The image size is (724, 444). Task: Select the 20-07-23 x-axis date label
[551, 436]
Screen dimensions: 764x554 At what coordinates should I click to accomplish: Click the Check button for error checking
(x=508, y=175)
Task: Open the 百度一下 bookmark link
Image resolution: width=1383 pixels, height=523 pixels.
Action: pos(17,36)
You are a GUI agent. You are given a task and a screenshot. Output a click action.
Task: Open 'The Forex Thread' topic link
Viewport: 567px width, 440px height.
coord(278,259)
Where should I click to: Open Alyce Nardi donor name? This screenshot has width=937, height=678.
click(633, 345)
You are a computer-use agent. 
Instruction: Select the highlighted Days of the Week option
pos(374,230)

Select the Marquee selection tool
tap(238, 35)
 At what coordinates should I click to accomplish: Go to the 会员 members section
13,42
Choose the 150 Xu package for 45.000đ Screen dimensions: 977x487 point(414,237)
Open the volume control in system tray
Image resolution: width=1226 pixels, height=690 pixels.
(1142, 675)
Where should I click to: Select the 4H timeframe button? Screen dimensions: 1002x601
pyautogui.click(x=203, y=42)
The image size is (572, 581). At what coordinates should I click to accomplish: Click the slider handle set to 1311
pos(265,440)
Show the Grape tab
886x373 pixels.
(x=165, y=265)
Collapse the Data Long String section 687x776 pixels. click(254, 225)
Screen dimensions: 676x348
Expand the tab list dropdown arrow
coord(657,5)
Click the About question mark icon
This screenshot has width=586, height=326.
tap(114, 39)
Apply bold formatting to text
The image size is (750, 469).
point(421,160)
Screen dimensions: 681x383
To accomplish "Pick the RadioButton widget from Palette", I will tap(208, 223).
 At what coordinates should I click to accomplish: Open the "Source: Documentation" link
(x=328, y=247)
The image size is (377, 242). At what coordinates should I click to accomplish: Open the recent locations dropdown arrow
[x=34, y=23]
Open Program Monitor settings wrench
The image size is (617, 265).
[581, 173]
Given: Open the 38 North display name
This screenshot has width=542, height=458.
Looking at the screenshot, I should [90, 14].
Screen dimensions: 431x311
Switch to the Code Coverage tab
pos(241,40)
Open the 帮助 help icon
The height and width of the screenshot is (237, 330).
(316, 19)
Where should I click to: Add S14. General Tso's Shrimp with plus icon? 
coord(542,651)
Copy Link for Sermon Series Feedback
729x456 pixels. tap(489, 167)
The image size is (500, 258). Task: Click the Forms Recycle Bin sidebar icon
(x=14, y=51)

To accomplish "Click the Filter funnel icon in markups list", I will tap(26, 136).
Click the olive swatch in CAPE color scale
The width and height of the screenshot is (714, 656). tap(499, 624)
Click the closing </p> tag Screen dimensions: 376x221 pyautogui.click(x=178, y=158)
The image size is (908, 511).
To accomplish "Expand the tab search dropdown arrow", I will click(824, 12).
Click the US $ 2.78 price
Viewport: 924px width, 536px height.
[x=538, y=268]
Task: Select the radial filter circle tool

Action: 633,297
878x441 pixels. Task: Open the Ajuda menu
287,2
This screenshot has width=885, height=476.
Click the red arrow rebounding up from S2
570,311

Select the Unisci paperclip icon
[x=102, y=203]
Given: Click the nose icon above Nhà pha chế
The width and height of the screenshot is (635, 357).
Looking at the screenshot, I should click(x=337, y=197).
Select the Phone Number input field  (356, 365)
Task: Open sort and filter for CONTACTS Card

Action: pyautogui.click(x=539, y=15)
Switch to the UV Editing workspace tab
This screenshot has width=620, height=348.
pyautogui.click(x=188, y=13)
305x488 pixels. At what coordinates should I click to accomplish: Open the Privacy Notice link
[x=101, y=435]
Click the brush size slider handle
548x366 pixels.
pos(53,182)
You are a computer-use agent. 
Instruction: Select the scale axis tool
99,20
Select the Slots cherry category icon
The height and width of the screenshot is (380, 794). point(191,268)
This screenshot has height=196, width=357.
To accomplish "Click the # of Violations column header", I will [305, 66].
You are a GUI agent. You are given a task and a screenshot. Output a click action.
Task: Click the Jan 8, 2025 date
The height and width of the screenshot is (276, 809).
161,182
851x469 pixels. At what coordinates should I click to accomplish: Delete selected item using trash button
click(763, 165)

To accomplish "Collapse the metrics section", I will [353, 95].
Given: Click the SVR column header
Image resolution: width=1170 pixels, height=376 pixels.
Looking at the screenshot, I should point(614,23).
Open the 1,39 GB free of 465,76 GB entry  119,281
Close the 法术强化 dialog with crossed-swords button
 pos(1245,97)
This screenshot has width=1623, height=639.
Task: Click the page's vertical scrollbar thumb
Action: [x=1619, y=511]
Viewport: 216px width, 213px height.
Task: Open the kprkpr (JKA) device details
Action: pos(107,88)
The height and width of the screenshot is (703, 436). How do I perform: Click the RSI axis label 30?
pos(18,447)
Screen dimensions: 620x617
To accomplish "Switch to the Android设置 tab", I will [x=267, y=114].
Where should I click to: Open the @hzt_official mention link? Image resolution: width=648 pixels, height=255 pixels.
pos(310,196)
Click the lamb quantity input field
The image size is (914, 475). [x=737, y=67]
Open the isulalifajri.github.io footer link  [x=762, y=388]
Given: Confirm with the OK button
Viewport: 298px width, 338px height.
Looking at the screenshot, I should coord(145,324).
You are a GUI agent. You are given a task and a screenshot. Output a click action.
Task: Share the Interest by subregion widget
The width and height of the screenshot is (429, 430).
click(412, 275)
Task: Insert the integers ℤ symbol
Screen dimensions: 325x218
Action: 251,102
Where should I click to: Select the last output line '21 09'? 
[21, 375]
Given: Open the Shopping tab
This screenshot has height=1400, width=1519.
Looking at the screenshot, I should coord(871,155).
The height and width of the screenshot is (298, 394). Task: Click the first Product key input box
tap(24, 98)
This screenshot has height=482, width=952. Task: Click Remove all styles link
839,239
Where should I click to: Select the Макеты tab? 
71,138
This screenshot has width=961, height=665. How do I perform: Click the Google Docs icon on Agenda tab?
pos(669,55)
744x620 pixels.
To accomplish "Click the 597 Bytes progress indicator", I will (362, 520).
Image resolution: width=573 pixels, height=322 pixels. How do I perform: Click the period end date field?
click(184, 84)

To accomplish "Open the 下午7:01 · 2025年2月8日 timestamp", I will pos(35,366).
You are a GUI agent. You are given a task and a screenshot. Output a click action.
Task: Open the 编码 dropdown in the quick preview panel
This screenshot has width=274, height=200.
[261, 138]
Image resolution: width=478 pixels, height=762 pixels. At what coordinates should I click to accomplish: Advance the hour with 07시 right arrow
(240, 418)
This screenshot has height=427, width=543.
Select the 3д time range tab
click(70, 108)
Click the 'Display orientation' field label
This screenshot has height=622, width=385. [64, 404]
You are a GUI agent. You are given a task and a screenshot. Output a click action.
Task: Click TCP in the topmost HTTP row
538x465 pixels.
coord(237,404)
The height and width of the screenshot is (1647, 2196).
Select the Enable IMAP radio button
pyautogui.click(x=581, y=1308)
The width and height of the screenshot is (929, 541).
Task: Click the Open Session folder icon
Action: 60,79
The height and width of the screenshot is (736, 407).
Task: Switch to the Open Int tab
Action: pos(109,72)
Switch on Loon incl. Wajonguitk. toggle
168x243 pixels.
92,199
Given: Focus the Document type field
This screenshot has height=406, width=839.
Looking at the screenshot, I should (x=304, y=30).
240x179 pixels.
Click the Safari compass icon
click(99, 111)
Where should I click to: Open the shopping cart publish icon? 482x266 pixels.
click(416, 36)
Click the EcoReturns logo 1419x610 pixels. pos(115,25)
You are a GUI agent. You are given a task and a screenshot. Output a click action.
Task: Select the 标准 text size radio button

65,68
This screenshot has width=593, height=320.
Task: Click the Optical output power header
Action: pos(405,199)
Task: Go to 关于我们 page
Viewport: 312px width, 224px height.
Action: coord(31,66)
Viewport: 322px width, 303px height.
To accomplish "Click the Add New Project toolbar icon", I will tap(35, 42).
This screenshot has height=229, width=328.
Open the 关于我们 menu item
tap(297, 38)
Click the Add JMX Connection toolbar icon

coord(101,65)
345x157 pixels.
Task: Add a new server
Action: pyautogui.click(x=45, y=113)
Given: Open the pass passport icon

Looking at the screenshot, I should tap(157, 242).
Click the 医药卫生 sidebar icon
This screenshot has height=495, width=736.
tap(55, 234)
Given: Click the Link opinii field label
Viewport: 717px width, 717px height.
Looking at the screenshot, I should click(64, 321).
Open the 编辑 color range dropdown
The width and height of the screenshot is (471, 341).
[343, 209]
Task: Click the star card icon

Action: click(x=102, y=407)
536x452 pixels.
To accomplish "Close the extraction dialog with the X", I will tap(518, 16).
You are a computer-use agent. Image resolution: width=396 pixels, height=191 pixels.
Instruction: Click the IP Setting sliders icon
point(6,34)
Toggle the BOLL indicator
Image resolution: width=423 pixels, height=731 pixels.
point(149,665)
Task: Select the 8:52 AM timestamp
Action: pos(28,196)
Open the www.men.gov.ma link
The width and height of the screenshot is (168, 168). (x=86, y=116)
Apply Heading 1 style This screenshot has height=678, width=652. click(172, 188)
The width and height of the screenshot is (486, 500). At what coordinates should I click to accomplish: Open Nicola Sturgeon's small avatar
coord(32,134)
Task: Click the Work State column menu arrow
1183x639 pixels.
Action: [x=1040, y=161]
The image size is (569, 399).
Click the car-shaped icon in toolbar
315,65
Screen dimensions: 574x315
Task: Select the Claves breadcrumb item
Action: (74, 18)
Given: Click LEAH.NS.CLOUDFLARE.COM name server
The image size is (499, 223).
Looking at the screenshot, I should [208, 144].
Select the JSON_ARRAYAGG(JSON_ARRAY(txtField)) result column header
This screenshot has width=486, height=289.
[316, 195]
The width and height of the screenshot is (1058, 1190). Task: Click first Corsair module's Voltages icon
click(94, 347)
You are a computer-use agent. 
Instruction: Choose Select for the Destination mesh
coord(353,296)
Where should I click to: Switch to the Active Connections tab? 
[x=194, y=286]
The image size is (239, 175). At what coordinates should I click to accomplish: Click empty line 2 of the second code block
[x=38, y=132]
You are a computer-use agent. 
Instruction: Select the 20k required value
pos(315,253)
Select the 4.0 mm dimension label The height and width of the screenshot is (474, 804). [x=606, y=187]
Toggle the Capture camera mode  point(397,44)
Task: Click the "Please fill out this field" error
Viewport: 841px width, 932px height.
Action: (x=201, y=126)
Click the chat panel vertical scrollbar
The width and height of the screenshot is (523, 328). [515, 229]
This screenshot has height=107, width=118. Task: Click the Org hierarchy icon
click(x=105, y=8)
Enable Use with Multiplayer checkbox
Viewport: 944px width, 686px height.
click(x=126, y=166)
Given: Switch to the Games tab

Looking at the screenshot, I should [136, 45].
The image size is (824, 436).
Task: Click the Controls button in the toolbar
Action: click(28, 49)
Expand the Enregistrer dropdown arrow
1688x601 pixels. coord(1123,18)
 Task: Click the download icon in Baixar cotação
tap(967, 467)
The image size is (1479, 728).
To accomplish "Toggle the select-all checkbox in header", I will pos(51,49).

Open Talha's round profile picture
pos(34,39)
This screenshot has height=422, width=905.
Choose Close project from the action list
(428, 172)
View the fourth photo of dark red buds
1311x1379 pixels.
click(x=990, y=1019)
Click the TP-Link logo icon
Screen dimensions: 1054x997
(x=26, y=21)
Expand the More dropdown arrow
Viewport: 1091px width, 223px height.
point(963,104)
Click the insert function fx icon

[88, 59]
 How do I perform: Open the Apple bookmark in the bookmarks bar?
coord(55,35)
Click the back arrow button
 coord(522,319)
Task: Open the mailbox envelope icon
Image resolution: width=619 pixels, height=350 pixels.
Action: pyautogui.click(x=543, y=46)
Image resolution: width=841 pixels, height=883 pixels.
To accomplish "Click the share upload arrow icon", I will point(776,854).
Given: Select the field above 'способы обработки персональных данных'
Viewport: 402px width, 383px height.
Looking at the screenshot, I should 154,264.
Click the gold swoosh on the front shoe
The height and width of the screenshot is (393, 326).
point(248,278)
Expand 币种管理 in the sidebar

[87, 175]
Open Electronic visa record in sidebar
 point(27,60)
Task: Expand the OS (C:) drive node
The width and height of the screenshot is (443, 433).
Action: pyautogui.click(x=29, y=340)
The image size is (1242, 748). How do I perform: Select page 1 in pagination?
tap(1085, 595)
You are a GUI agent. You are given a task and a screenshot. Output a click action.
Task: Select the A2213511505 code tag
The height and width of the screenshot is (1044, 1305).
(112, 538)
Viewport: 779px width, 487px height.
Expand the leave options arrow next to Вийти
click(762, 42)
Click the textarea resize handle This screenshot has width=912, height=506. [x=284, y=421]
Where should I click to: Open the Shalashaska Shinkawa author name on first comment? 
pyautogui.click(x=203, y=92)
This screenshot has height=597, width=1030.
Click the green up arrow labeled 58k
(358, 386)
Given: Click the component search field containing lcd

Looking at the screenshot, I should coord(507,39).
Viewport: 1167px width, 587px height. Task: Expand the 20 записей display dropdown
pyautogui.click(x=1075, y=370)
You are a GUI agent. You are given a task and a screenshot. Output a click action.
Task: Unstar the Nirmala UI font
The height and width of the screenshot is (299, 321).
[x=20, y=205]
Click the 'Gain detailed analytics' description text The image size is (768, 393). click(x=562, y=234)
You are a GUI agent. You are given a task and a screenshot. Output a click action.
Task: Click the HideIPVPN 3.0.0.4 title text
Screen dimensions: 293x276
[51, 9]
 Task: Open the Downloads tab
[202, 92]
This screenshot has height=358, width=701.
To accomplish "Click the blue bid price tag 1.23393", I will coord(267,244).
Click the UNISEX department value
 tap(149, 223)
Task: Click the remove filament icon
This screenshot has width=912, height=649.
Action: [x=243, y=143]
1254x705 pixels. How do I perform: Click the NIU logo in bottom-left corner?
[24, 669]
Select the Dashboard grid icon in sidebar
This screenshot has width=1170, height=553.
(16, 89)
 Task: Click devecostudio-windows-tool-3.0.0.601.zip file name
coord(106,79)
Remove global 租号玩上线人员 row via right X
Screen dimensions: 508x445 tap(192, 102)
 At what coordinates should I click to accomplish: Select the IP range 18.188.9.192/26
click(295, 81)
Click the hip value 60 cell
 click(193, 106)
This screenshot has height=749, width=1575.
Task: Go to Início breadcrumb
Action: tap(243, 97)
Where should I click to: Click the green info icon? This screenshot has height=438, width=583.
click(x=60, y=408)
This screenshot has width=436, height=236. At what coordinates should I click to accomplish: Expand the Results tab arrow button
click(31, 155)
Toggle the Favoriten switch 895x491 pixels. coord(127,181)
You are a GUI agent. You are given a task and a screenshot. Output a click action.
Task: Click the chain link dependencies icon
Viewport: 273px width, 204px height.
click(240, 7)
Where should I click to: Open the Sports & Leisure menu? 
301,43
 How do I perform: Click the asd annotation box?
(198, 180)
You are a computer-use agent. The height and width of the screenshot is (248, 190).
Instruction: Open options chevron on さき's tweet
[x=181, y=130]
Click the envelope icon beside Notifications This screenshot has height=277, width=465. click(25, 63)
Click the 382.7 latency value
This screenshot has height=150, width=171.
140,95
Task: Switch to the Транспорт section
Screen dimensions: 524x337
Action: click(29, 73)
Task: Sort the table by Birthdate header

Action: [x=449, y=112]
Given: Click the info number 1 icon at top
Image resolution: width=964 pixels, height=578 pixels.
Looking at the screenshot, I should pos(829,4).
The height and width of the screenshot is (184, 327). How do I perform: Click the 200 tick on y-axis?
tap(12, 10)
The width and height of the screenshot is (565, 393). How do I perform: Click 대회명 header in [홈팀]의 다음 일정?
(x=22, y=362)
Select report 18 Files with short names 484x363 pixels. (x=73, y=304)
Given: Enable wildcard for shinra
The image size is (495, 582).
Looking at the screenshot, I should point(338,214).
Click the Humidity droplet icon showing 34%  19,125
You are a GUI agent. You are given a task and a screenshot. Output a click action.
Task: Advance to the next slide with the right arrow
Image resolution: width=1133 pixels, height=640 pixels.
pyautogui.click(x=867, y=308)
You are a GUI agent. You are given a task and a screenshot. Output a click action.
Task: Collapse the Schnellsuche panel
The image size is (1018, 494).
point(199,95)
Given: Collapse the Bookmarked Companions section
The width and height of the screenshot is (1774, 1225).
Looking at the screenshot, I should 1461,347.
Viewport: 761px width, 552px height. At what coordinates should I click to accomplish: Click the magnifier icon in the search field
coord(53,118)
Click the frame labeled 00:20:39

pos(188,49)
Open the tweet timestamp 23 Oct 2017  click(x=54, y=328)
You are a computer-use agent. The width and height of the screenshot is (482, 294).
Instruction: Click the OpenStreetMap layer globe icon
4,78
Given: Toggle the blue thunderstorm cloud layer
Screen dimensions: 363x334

#### YOUR GOAL
Please copy, exactly as written, every line in the listing above from the line with "Given: Enable wildcard for shinra" up to and including the line with "Given: Collapse the".

#### RESPONSE AREA
Given: Enable wildcard for shinra
The image size is (495, 582).
Looking at the screenshot, I should point(338,214).
Click the Humidity droplet icon showing 34%  19,125
You are a GUI agent. You are given a task and a screenshot. Output a click action.
Task: Advance to the next slide with the right arrow
Image resolution: width=1133 pixels, height=640 pixels.
pyautogui.click(x=867, y=308)
You are a GUI agent. You are given a task and a screenshot. Output a click action.
Task: Collapse the Schnellsuche panel
The image size is (1018, 494).
point(199,95)
Given: Collapse the Bookmarked Companions section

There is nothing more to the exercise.